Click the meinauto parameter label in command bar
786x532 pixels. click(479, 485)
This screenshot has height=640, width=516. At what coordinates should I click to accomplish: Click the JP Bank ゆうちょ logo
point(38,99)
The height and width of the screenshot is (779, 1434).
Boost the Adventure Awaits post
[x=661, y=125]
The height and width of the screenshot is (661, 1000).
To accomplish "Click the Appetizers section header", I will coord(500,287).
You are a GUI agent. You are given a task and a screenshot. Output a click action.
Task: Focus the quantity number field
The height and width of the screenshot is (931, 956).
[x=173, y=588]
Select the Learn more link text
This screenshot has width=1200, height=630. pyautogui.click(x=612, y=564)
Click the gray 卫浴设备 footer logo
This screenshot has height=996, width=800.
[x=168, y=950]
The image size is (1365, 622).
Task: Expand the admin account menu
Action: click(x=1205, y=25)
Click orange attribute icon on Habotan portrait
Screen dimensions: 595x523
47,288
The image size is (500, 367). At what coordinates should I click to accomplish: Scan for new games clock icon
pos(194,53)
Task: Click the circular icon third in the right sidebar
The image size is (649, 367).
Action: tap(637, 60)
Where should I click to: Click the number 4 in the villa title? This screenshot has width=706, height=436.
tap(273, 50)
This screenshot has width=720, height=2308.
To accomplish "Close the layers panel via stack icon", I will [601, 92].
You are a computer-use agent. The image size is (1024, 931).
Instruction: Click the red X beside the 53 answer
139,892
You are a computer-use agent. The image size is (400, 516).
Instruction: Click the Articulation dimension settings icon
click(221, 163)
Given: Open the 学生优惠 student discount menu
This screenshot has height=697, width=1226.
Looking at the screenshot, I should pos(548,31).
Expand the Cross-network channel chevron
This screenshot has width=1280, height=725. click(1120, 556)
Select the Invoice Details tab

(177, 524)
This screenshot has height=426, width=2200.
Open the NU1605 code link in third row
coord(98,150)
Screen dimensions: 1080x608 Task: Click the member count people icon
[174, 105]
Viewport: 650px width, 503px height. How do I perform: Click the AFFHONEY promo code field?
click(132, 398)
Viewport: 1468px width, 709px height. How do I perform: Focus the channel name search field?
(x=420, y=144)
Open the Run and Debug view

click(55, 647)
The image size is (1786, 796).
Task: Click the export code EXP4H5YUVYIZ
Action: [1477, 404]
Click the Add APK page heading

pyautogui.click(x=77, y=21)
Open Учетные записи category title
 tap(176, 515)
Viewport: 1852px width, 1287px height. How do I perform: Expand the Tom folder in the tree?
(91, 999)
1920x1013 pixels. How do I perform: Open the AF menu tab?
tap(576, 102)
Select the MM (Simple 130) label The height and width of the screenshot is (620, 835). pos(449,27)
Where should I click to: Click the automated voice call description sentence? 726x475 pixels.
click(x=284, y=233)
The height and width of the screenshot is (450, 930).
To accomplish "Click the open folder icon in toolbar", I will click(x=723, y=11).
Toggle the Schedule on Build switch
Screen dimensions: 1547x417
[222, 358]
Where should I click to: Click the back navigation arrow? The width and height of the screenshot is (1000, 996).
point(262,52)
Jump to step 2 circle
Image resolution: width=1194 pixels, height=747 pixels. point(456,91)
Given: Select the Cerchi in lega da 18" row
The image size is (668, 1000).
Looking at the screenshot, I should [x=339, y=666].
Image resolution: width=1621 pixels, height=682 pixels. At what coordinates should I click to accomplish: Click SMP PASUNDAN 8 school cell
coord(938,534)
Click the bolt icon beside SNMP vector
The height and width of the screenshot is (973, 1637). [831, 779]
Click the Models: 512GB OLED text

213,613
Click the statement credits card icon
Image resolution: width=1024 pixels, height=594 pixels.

---*---

### [What this task involves]
Copy nothing beyond the line containing "The height and width of the screenshot is (661, 1000).". Transcribe exactly from the first line of the entries down to that line, inclusive.

### [Exercise answer]
Click the meinauto parameter label in command bar
786x532 pixels. click(479, 485)
This screenshot has height=640, width=516. At what coordinates should I click to accomplish: Click the JP Bank ゆうちょ logo
point(38,99)
The height and width of the screenshot is (779, 1434).
Boost the Adventure Awaits post
[x=661, y=125]
The height and width of the screenshot is (661, 1000).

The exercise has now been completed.